I could physically feel the tension and anger diffusing – fizzing out of me like a popped balloon. I sat down on her bed. Of course we should talk about it. Of course that makes more sense than shouting and grounding. I nodded. We talked. I explained why I was mad. We both apologised. We hugged. I felt guilty for shouting. Same old cycle.
I thought about how I could have done it differently. What if I’d taken her advice at the outset? What if I had talked instead of shouting? I could have asked her why she was yelling “No!” at me when I asked her to do something small. I might have got the answer (that she was tired or cross or just didn’t want to do it for some good or not good reason).
I decided there and then to take her advice for the rest of the day. If anything escalated with any of the kids, I’d talk instead of getting cross. Just for one day to begin with – I wasn’t thinking past that. Could I do it? No matter what they threw at me? I was curious to find out.
And to a large extent, on that first day, curiosity was the motivator. I’m a moderate shouter. It was never an everyday thing, but it did happen regularly enough, and though I’m not proud of that, I was never hugely worried either. I did think about it a bit, and came up with a theory that shouting has probably been part of parenting for millennia. Not a good thing, but reasonably normal and human.
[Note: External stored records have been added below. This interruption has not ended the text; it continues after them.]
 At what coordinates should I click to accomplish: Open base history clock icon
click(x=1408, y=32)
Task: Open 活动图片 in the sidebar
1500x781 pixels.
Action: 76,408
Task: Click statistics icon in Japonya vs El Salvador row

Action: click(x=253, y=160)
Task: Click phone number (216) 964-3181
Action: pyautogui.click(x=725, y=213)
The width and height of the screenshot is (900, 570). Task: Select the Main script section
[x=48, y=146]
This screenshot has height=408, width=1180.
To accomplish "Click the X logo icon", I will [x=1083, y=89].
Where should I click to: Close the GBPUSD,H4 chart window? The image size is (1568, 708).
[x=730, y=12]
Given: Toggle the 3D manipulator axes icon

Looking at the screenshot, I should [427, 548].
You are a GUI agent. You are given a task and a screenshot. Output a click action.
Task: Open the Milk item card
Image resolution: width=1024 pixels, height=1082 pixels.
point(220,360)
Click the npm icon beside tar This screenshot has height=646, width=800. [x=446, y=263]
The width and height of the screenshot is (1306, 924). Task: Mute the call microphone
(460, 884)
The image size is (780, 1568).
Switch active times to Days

I’d like to tell you that I’d be able to stop shouting because that would be better for the kids, but that didn’t seem to work as a motivator. To me, it’s a bit like saying I’ll only eat healthy food from here on in, because it’s better for my health. Or I’ll go running lots because I’ll be generally fitter. As goals go, they’re too broad – the opposite of the SMART goals we used to set at work, which had to be attainable and measurable, and crucially, specific.
I’m a task oriented, list-making, project-y person. I need specific goals. So although I’m ashamed to admit it, simply saying “try not to shout because your kids will grow up to be better, happier people” wasn’t successful.
But “don’t shout today, just to prove you can do it” – that was worth a try.
And it worked. Any time things started to escalate, I stuck to my guns – nothing was going to make me shout. I’d set myself the challenge, and I was determined to prove I could do it. The next day, I decided to see if I could do a second day, and I did. And it went on from there. And it became a thing – a stand-off between me and my shouty side, and I’m refusing to let her win. I’ve certainly raised my voice to call them from downstairs, and I absolutely still do get cross with them. And sometimes the cross words that come out in a quiet hiss are worse than any shouting – this is not a perfect transformation by any means.
But what I have found, is that by not shouting, situations don’t escalate as much as they did before. If I can’t shout, albeit out of sheer stubbornness, I’m forced to find other solutions – like taking a child aside to talk about what’s going on. Eruptions are simmering down more quickly than before, because I’m keeping things quieter on my side.
And wonderfully, the guilt is vastly reduced. At the end of any altercation, I’m not asking myself that awful question – “Why did I shout? Why did I lose it?” And all thanks to another question – “Can we just talk about it?”
High five to the six-year-old.
7 thoughts on “How I Stopped Shouting at my Kids”
I keep telling myself I’m going to stop shouting. I haven’t managed to last very long so far. 163 days is very impressive! I’ll just have to keep trying…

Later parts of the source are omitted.